» WORK INSTRUCTIONS: Below are some entries. Count how many of their lines include "will", then give that number only.

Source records

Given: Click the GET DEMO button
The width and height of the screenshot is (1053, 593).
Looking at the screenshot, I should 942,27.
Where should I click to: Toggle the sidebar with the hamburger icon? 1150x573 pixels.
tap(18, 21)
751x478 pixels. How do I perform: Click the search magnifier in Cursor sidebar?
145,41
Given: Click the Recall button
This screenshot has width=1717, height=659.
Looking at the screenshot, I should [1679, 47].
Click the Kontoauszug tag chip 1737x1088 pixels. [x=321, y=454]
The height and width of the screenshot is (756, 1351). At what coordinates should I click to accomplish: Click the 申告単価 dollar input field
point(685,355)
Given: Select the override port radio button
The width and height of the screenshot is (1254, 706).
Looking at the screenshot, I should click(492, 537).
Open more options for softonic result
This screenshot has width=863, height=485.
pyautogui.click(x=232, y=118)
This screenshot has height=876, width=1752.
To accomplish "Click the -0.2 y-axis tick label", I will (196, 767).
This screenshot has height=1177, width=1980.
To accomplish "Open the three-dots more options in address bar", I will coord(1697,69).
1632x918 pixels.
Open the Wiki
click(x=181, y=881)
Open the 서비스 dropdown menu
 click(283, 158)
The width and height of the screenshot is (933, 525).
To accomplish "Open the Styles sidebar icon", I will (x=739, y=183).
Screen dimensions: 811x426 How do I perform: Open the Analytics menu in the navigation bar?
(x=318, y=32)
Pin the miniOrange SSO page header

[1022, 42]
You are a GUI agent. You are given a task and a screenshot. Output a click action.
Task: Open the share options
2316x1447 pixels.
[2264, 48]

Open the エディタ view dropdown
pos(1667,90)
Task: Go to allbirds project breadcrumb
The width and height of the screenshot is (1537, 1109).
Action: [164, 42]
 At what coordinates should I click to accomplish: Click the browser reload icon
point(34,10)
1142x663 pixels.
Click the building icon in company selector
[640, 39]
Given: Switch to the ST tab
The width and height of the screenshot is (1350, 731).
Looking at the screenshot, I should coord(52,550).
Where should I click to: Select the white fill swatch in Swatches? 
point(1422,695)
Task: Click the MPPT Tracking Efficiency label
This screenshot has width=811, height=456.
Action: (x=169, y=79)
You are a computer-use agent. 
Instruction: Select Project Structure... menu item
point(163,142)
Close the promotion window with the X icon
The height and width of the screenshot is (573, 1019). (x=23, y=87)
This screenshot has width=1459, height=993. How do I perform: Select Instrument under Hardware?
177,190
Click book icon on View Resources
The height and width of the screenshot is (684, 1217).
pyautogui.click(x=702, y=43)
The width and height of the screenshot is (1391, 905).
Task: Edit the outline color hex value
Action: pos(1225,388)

» ANSWER AREA: 3